*Work to do*.
Pick out each line of the records below that contains the word "Task" and copy those lines.

**** The input

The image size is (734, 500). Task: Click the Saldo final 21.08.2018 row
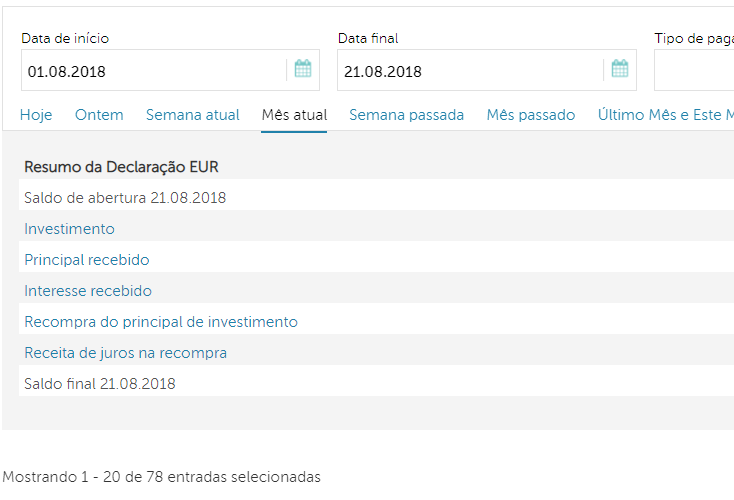click(100, 384)
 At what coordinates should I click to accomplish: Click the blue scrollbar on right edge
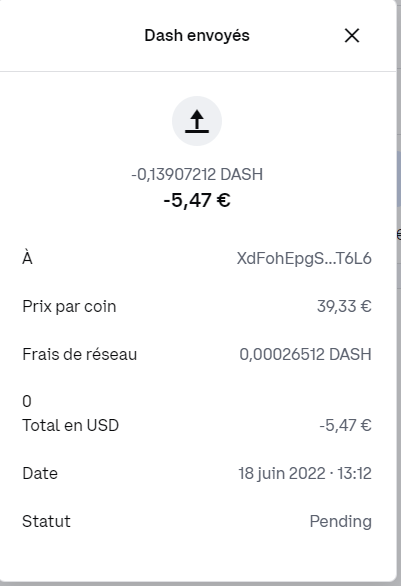399,179
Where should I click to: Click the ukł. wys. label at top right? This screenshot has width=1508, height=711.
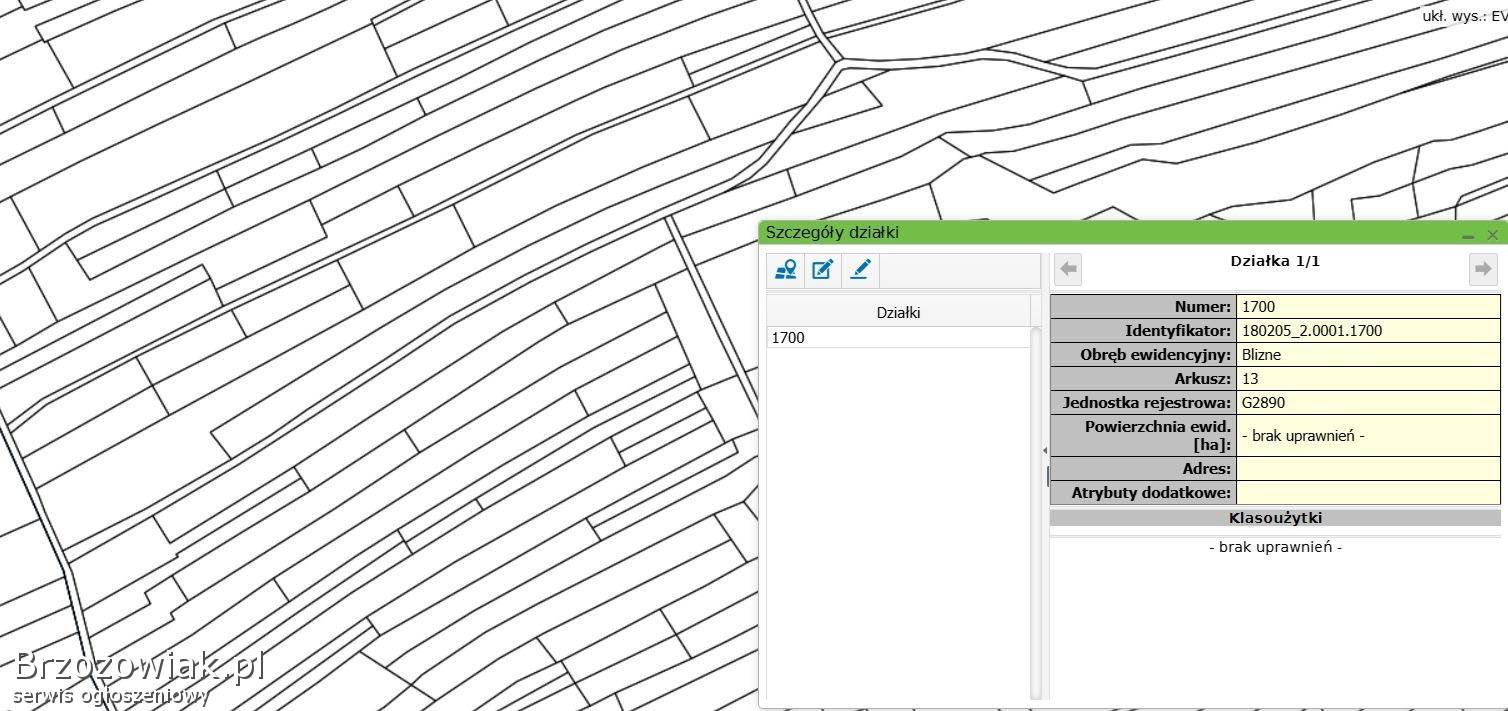(1463, 15)
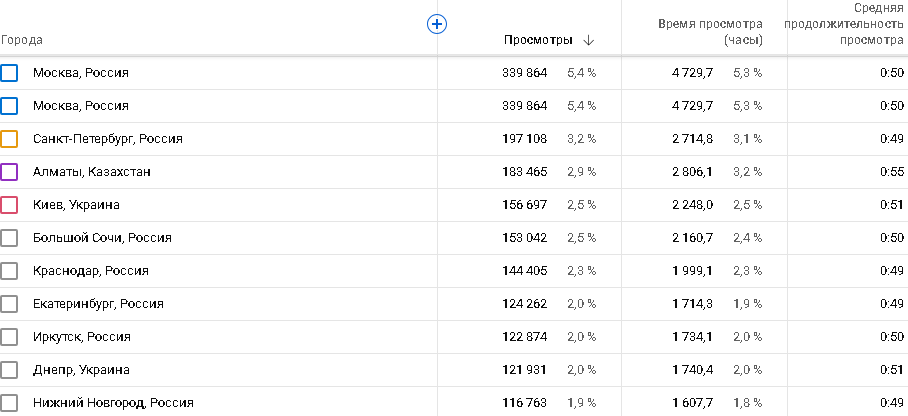Check the Большой Сочи, Россия box
The image size is (908, 416).
(x=10, y=238)
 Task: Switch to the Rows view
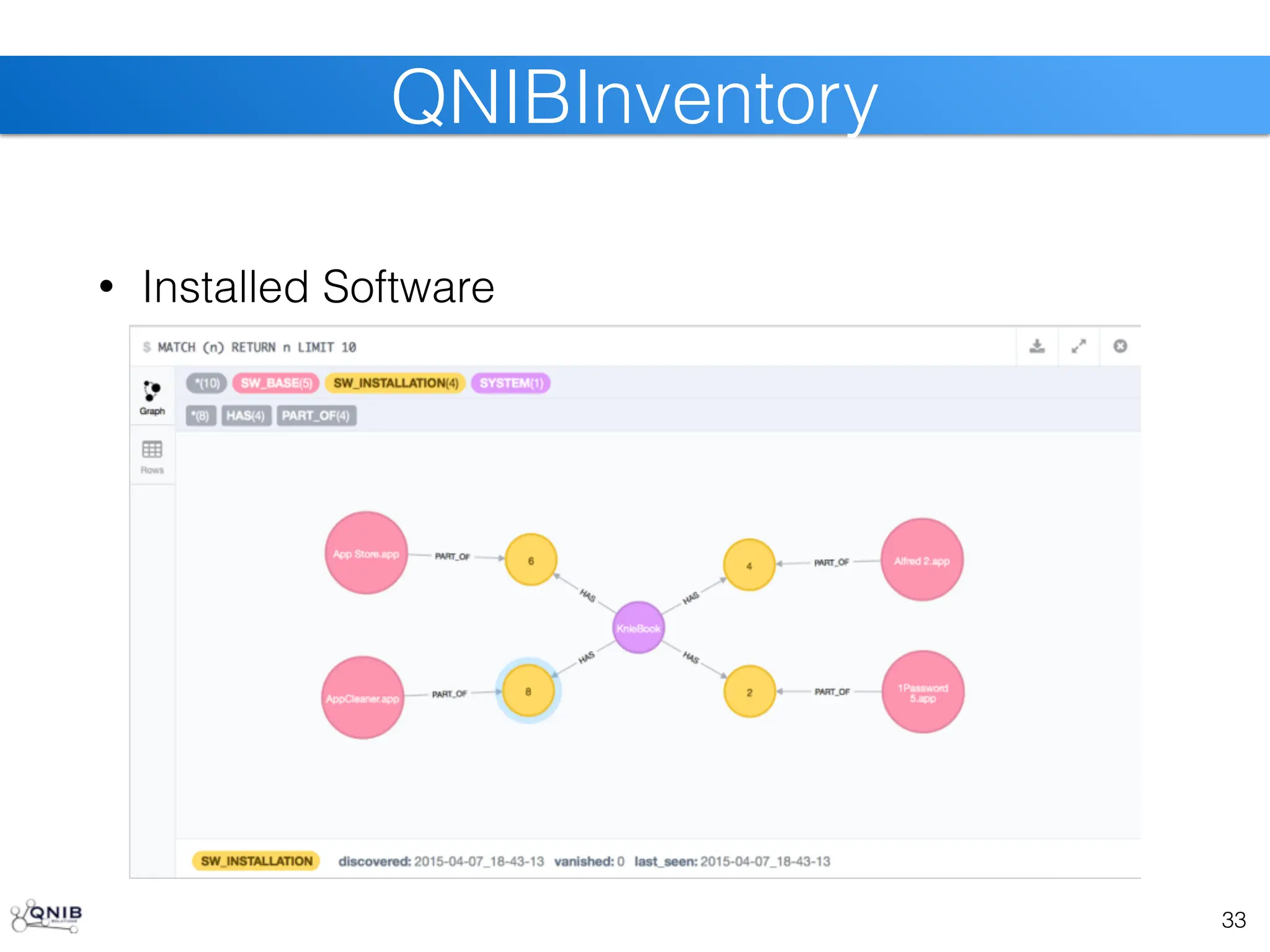pos(152,457)
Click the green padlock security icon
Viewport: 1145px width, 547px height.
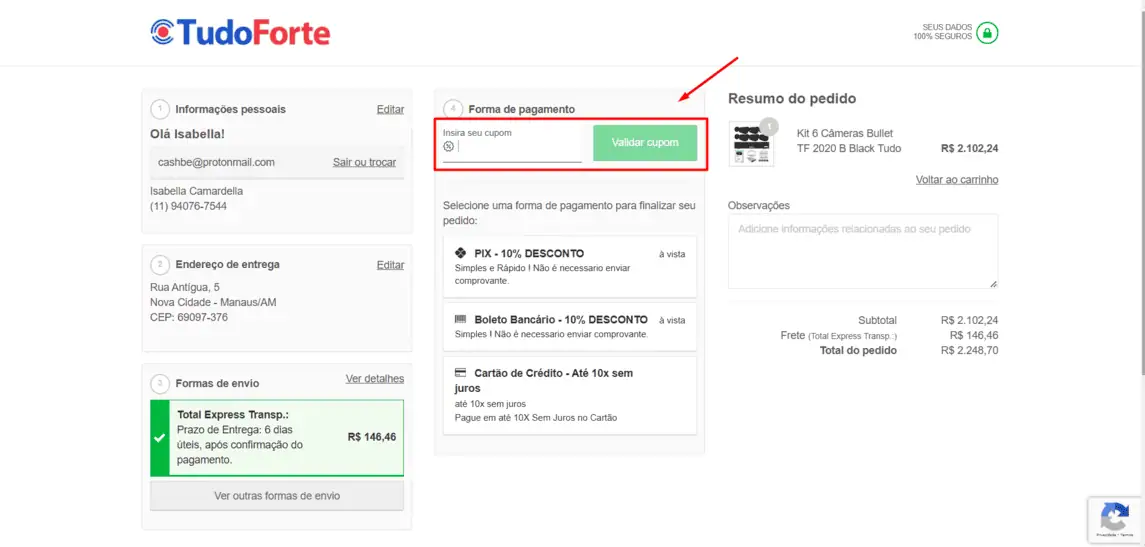click(987, 33)
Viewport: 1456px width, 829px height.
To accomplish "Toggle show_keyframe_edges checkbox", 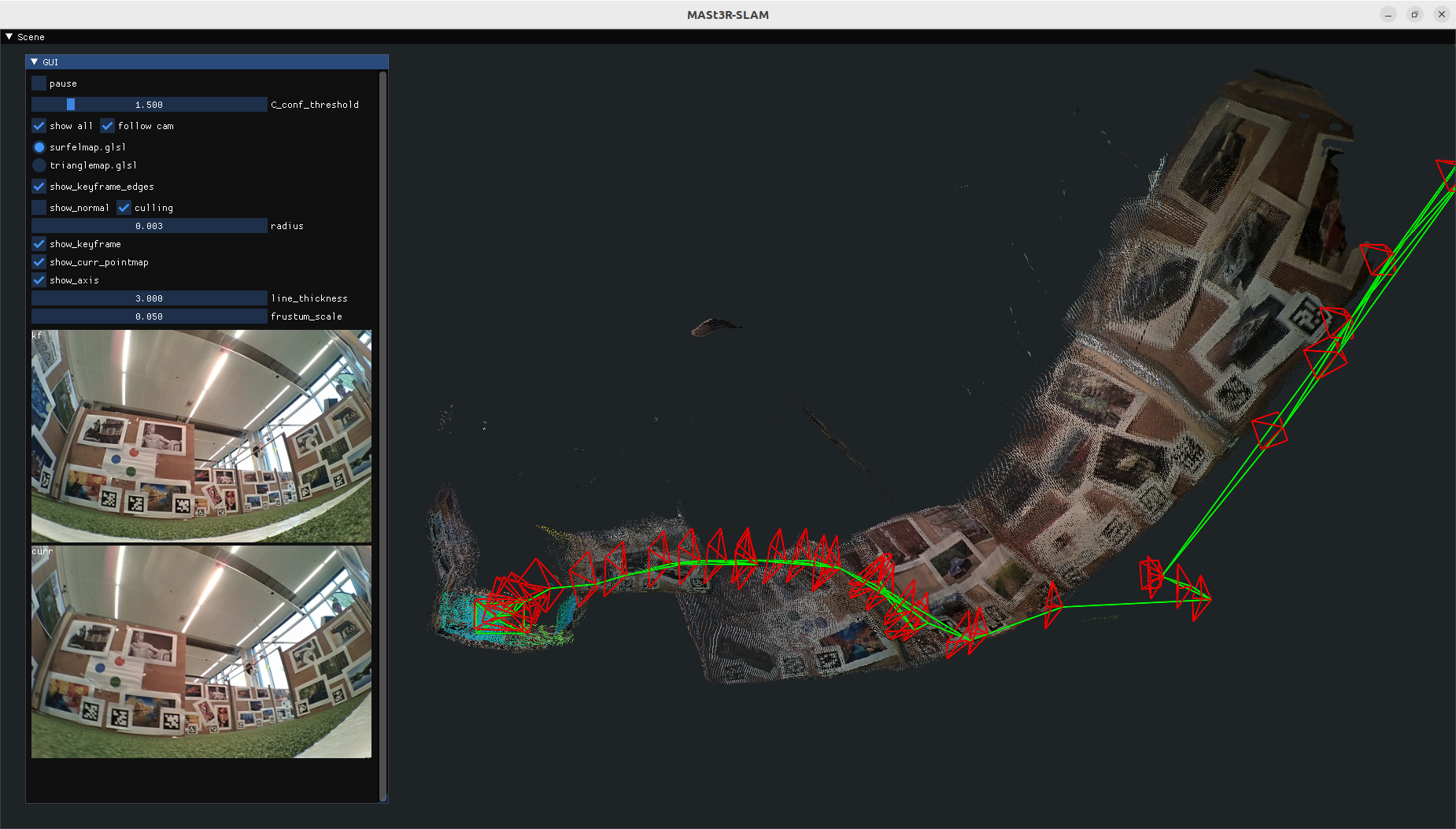I will click(x=39, y=187).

********

*Response for this exercise*.
The image size is (734, 500). Task: Click the Saldo final 21.08.2018 row
 Task: Switch to the Rows view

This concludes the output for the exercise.